| Nombre: | Promesas del Este |
| Categorías: | Drama, Acción, Suspenso, Política, Thriller |
| Director: | David Cronenberg |
| Año: | 2007 |
Promesas del Este (2007)
Cronenberg persiste.
Según la receta Cronenberg de ejecución cinematográfica, las películas tienen escenas que impactan y escenas que no. Las escenas que impactan
son finitas, desbordantes y grotescas. Su propósito es servir de engranaje al resto, o de escalera, o de salto, o de ritmo. Cronenberg se ha esforzado en convencernos de la necesidad de lo grotesco, de su relevancia como herramienta de impacto estético, y de su utilidad como medio: El mensaje grotesco es imborrable si somos valientes y lo vemos. Las escenas que no impactan, por otro lado, son el resto, obvio. La trama se desarrolla en ellas, los personajes crecen, las intrigas son propuestas, el mundo gira, pero cuando algo realmente grande pasa, cuando alguien muere o alguien se transforma o alguien corrompe a alguien más, cuando las escenas realmente tienen un significado más allá de su valor como narradoras (cosa controversial como poca esa), entonces la receta Cronenberg recomienda utilizar escenas que impacten, lo grotesco y eso.
Hay películas de Cronenberg donde, llevando al límite su técnica, el despliegue grotesco es constante y el impacto, cuando ocurre, resulta insoportable. Crash en cine me perturbó inmensamente. Hay otras, como Rabid, donde Cronenberg procede por dosis puntuales, y aunque el quiebre puede ser más drástico, su efecto pocas veces sobrepasa nuestros límites de tolerancia y entonces vemos, entre horrorizados y fascinados, cómo de la axila de esta mujer nace esta especie de verga con dientes, un tricocéfalo gigante, que se alimenta de la sangre de aquellos que seduce. En Promesas del Este, como en A History of Violence, Cronenberg se decanta por esta opción, pero lo hace sin recurrir al bizarrismo escatológico que lo caracteriza, decepcionando ya de base a un buen porcentaje de su fanáticada freak que sólo quiere babas, mocos, semen y sangre.
Y bueno, hay sangre. El tema de Cronenberg, uno de ellos, es la violencia, y en Promesas del Este esta violencia, la mayoría del tiempo oculta, latente, se revela en tres ocasiones, sólo desbordando la pantalla (y nuestras expectativas) en una muy larga y potente. Una tan potente que bien podría justificar una película entera.
Eso es algo que siempre me ha interesado. Desde Videodrome sabemos que la posición de Cronenberg ante la violencia explícita es casi filosófica: Cuando Cronenberg nos ofrece violencia quiere que apreciemos la simulación y seamos capaces de abstraerla, de ver el ballet oculto, para luego decirnos -de esto ya había hablado- que eso pasa, que no hay nada en ella que no ocurra afuera del teatro, que el impacto debería ser en respuesta a la sangre en fuente sino a nuestra pasividad ante la brutalidad.
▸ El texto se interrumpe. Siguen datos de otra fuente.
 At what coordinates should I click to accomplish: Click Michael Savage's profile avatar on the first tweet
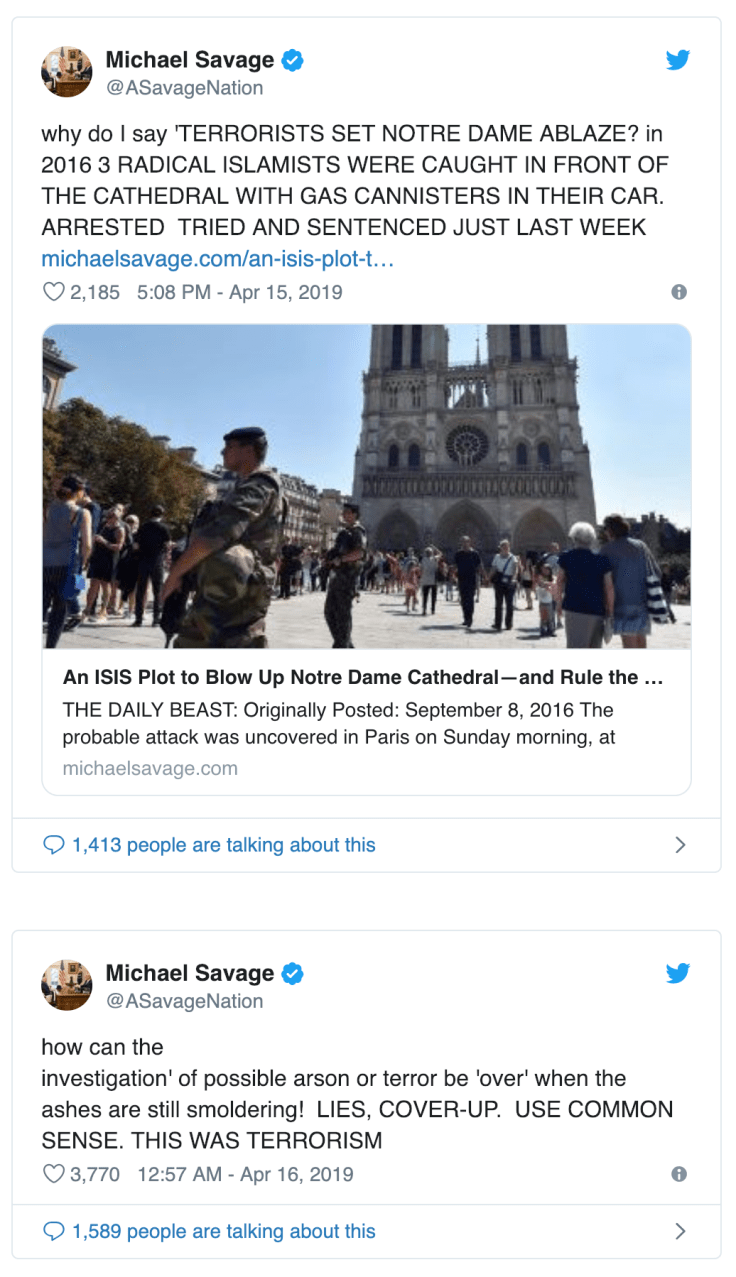[66, 71]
Lamentablemente, el mensaje de Cronenberg nunca ha calado muy hondo. Es fácil -no sé si para bien o para mal- entretenerse con su gore venereo y nunca explorar más allá.
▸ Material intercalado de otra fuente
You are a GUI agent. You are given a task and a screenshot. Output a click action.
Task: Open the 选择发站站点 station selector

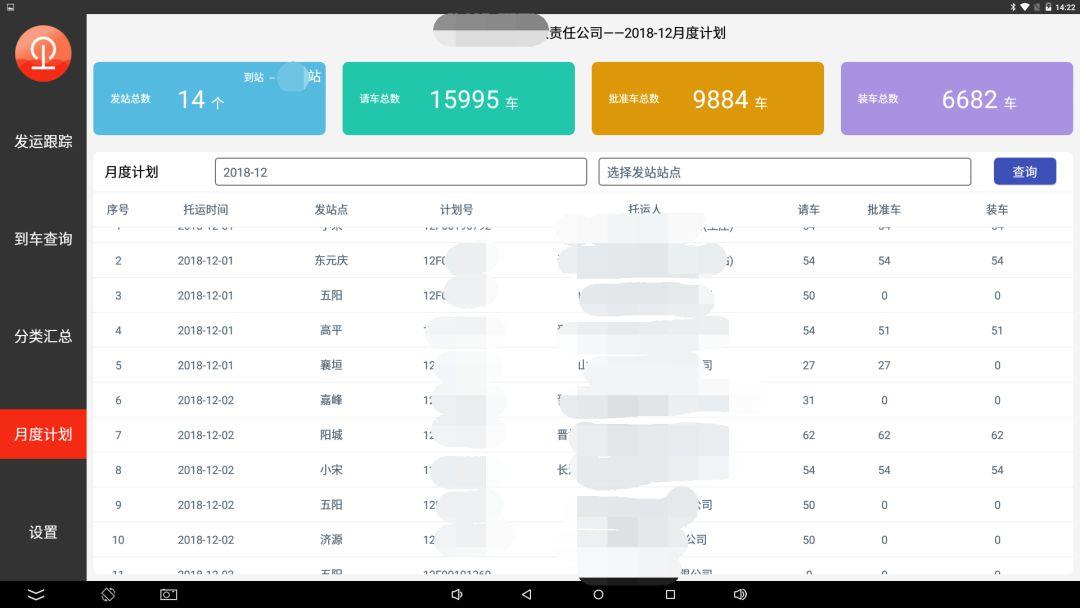(x=784, y=172)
Promesas del Este tiene unas actuaciones deslumbrantes y un par de personajes fabulosos. También tiene una historia (de mafiosos rusos y prostitución infantil en Londres) con altibajos y un poco coja, característica que comparte con buena parte de la producción digamos clásica de su director, pero para compensar cuenta una de las mejores escenas de pelea de la historia del cine. Una sangrienta, agónica, significativa y -por fin- veraz. Promesas del Este no se distancia de Cronenberg porque sólo alguien como él podría hacer algo así. Alejado de las vaginas dentadas abdominales supurantes, Cronenberg sigue, en Promesas del Este, fiel a su receta y a su arquetipo. Que no los confunda la ausencia de mutantes: Cronenberg persiste.
Nota al margen (con Spoiler): Puede ser culpa de Infernal Affairs, pero ¿no les parece que Promesas del Este clama a gritos primero por una precuela y luego por una secuela?